**To do**:
The entries below are to be reproduced exactly, with their pictures omitted.

· · · · · · ·

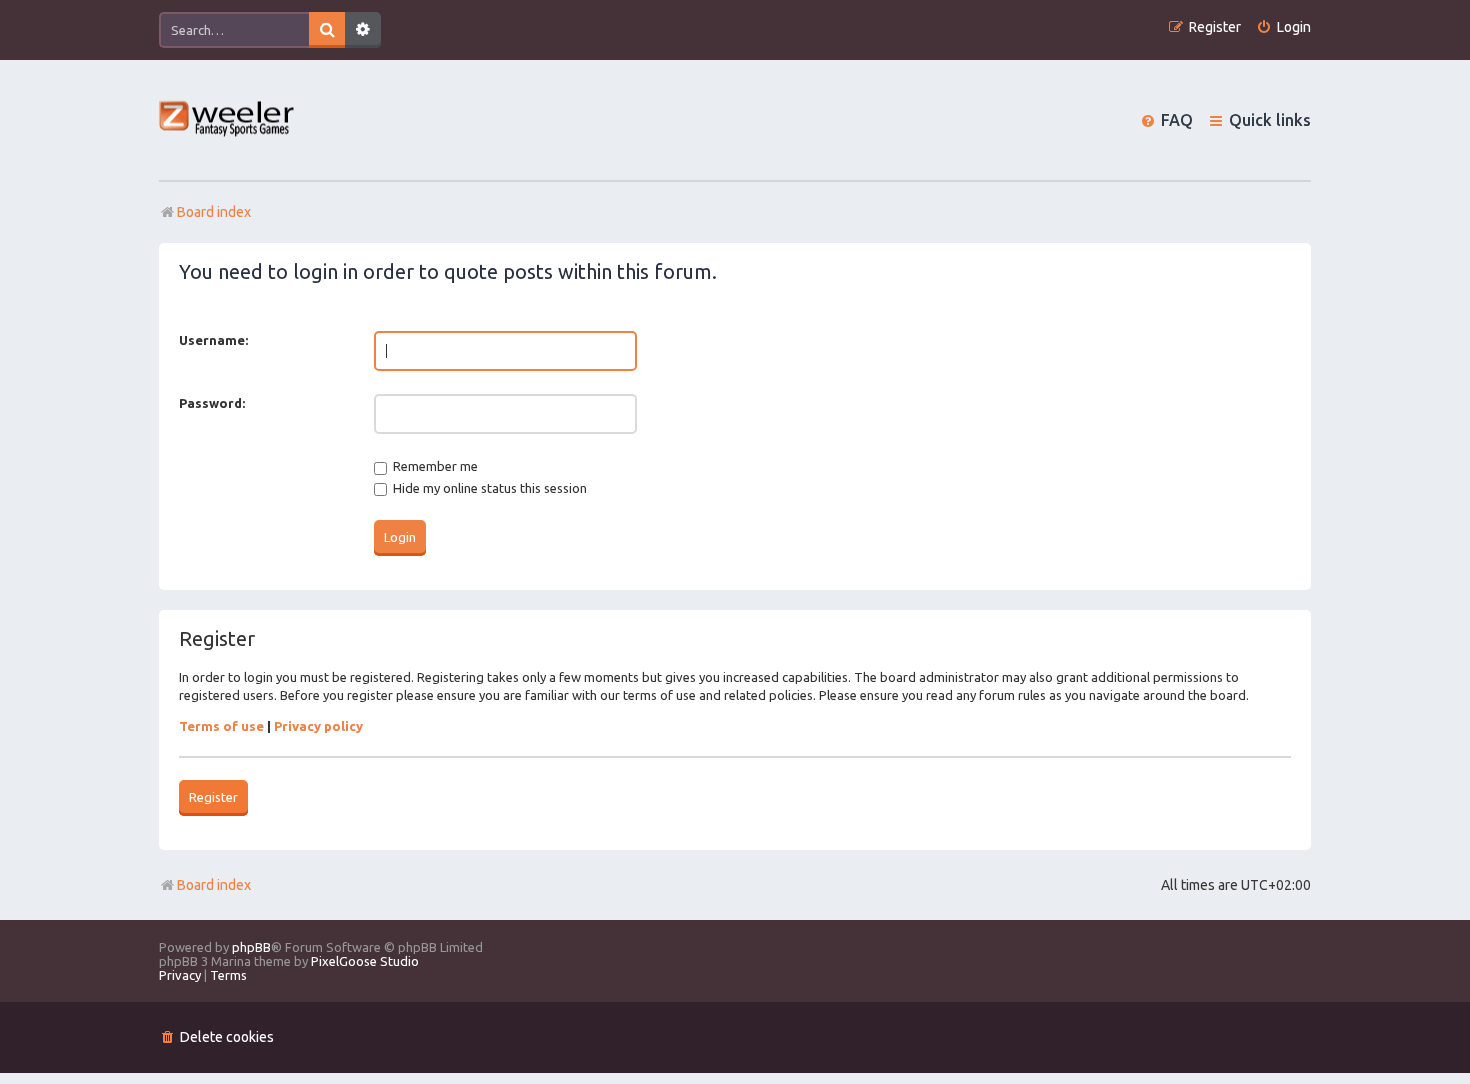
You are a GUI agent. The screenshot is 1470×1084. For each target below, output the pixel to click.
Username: (213, 340)
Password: (212, 403)
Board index (214, 885)
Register (213, 797)
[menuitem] (1283, 27)
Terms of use (221, 726)
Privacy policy (318, 726)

· · · · · · ·

**Solution to the problem**:
You are a GUI agent. The screenshot is 1470×1084. For each target below, output the pixel to click.
Username: (213, 340)
Password: (212, 403)
Board index (214, 885)
Register (213, 797)
[menuitem] (1283, 27)
Terms of use (221, 726)
Privacy policy (318, 726)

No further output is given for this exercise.